Hayati Nupus
10 April 2019•Update: 10 April 2019
Gozde Bayar
ANKARA
Sebuah tim yang terdiri dari hampir 40 pakar keamanan siber yang dipimpin oleh NATO bersaing dalam Locked Shields 2019, pelatihan siber "tembak-menembak" terbesar di dunia mulai Selasa, kata pernyataan tim tersebut.
Digelar oleh Pusat Keunggulan Pertahanan Cyber Koperatif NATO (CCDCOE) di negara Baltik Estonia, latihan tahunan ini merupakan peluang unik bagi pakar siber untuk meningkatkan keterampilan mempertahankan sistem dan infrastruktur teknologi informasi nasional, tambah pernyataan itu.
Pelatihan tiga hari itu menggunakan pendekatan "tembakan langsung" berbasis game, yang memungkinkan peserta untuk mengambil peran dalam tim respons fiksi di laboratorium.

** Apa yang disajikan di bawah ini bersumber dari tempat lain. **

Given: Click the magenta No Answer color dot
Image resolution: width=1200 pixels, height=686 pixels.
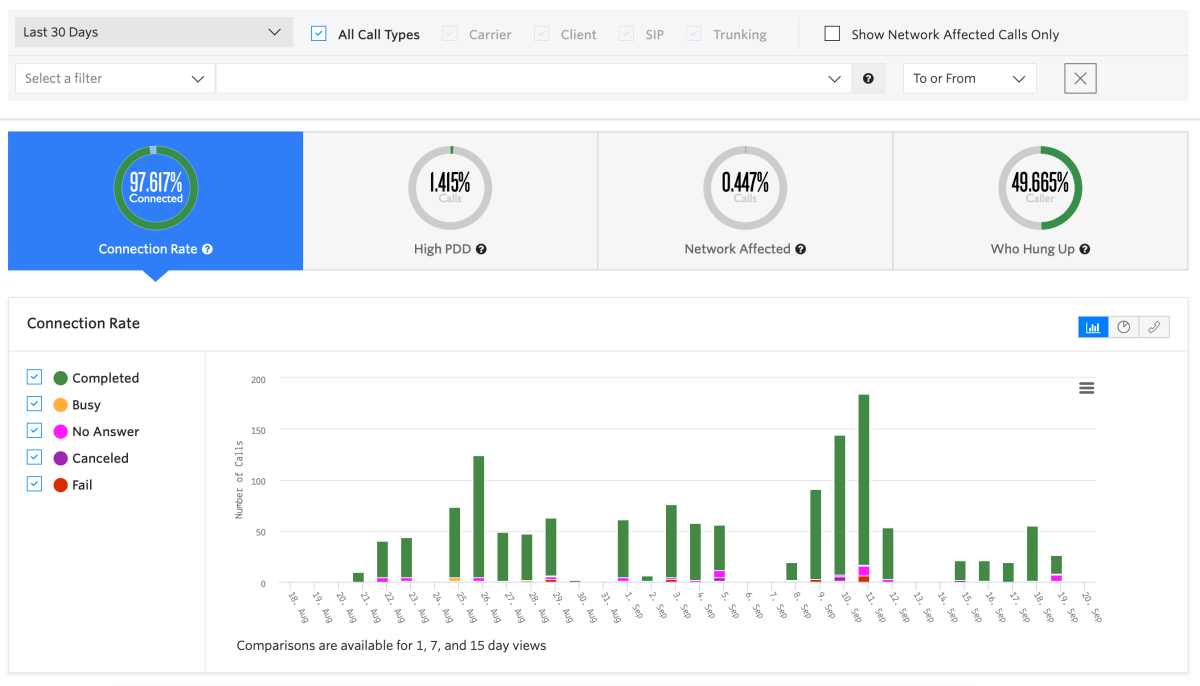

Skenario latihan tahun ini adalah membentuk negara fiktif bernama Berylia, yang menghadapi serangan siber terhadap infrastruktur sipilnya di tengah pemilihan nasional.
Serangan itu mengakibatkan gangguan fatal di berbagai bidang seperti sistem pemurnian air, jaringan tenaga listrik, dan jaringan keselamatan publik 4G.
Tujuan utama tim adalah untuk melindungi jaringan dari serangan lebih lanjut.
Tim NATO, yang muncul sebagai pemenang Locked Shields sebelumnya, memperkuat timnya tahun ini dengan 10 sukarelawan dari enam sekutu NATO - Bulgaria, Kroasia, Norwegia, Rumania, Slovenia, dan Turki.
Lebih dari 1.000 pengambil keputusan siber internasional akan turut serta dalam latihan ini.
Locked Shields adalah peluang unik untuk mendorong eksperimen, pelatihan, dan kerja sama antara anggota CCDCOE, NATO, dan negara mitra sejak 2010.